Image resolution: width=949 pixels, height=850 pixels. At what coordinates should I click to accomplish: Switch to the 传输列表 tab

====

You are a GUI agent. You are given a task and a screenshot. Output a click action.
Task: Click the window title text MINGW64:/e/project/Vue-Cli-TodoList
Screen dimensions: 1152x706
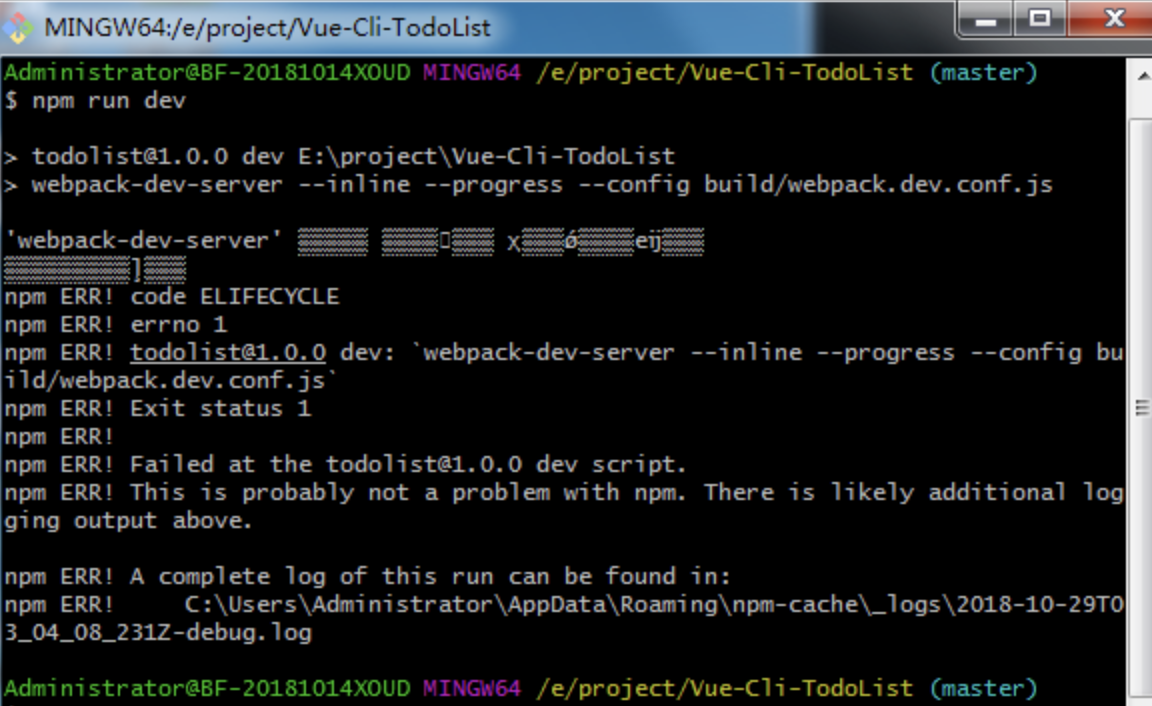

====

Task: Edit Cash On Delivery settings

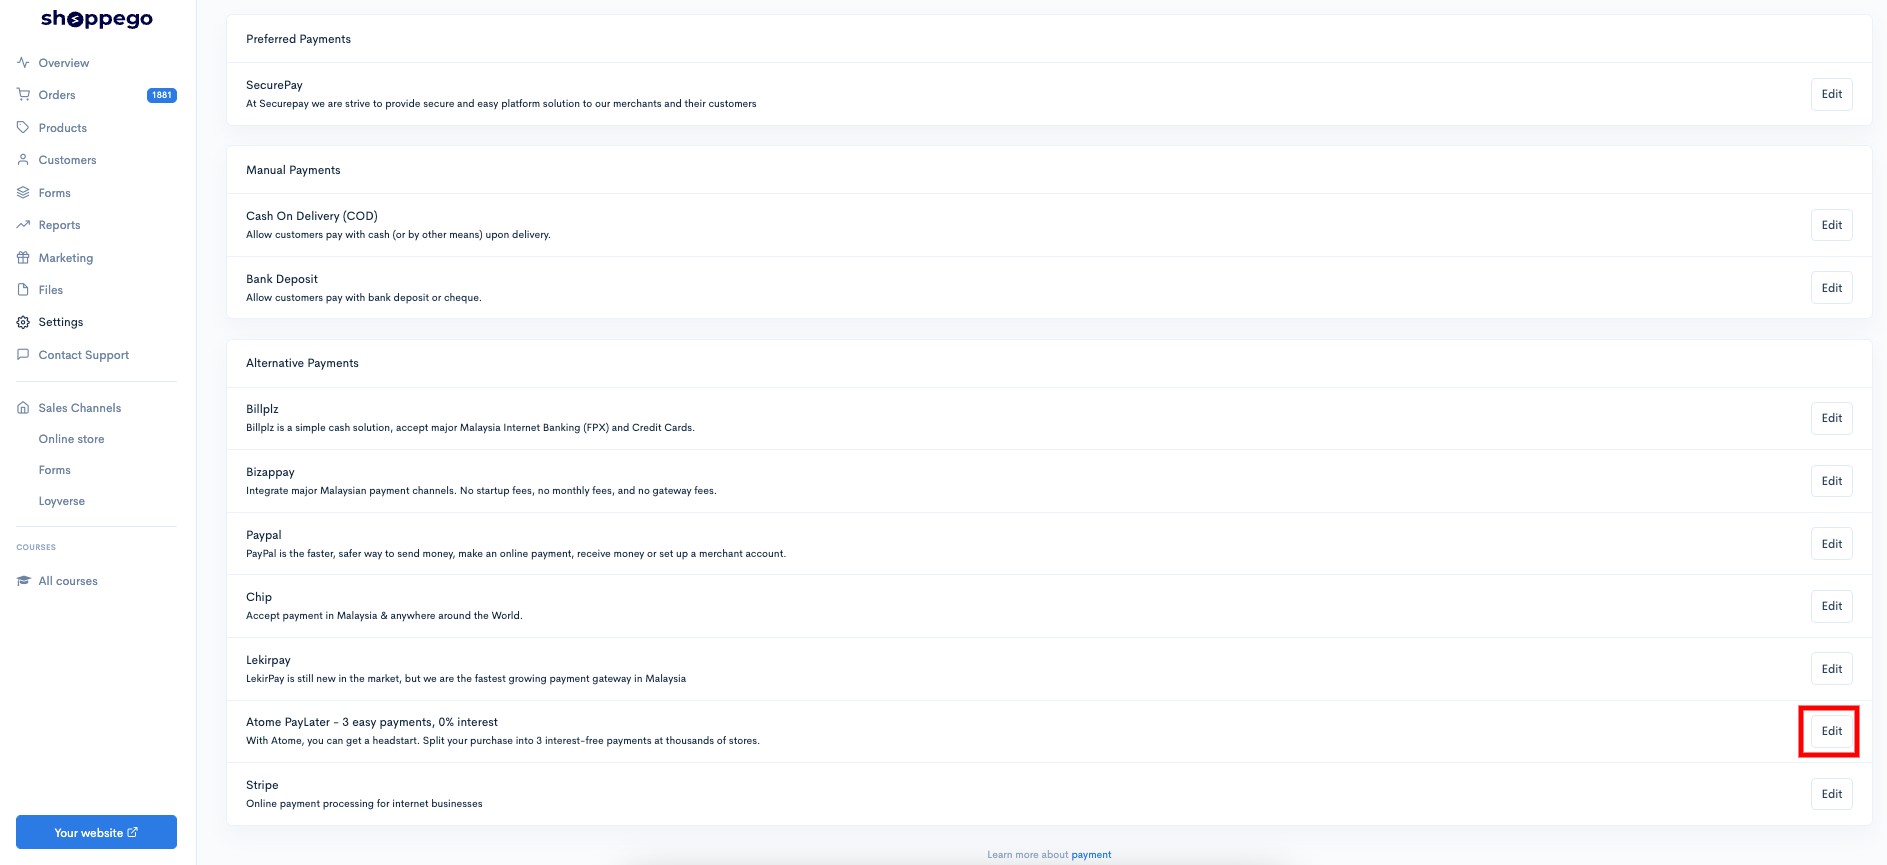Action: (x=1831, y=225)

====

Your goal
Can you repeat, word for word, every line above from the one containing "You are a GUI" down to the one containing "Screen dimensions: 1152x706", including both?

Problem solution
You are a GUI agent. You are given a task and a screenshot. Output a click action.
Task: Click the window title text MINGW64:/e/project/Vue-Cli-TodoList
Screen dimensions: 1152x706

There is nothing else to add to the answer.